Try it —
Scan the records below for the word "Permalink". Copy each line where it appears.

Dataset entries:
◆ ◆ ◆ ◆ ◆ ◆ ◆

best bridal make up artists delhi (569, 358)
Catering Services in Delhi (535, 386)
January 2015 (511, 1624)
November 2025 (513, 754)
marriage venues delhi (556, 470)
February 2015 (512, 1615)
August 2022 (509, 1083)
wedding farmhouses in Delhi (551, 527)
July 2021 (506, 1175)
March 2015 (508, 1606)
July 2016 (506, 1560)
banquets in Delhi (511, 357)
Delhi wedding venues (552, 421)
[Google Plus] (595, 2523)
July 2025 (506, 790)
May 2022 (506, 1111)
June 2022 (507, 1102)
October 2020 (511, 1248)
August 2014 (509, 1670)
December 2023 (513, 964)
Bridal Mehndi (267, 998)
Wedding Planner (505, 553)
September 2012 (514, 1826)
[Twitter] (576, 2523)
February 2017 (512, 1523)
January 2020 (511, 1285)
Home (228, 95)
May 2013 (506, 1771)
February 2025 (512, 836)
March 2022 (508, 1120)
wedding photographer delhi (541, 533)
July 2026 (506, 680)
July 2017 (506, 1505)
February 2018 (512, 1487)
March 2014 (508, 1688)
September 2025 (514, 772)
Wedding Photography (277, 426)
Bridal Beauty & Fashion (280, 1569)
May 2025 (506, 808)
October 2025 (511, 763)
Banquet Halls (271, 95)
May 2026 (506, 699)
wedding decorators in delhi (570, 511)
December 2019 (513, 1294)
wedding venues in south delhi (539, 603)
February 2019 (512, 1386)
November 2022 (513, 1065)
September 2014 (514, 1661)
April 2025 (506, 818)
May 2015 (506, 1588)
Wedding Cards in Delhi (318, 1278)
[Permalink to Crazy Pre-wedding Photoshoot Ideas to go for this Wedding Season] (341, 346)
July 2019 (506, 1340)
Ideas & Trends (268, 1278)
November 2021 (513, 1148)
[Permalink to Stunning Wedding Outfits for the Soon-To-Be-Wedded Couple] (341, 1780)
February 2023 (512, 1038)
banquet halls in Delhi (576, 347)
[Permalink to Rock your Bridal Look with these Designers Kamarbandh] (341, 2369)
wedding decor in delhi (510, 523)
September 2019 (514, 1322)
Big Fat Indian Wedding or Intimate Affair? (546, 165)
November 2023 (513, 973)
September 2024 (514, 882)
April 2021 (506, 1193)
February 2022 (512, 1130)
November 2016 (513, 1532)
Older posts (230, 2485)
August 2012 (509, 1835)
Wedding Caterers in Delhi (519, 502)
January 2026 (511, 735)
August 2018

◆ ◆ ◆ ◆ ◆ ◆ ◆

Result of this task —
[Permalink to Crazy Pre-wedding Photoshoot Ideas to go for this Wedding Season] (341, 346)
[Permalink to Stunning Wedding Outfits for the Soon-To-Be-Wedded Couple] (341, 1780)
[Permalink to Rock your Bridal Look with these Designers Kamarbandh] (341, 2369)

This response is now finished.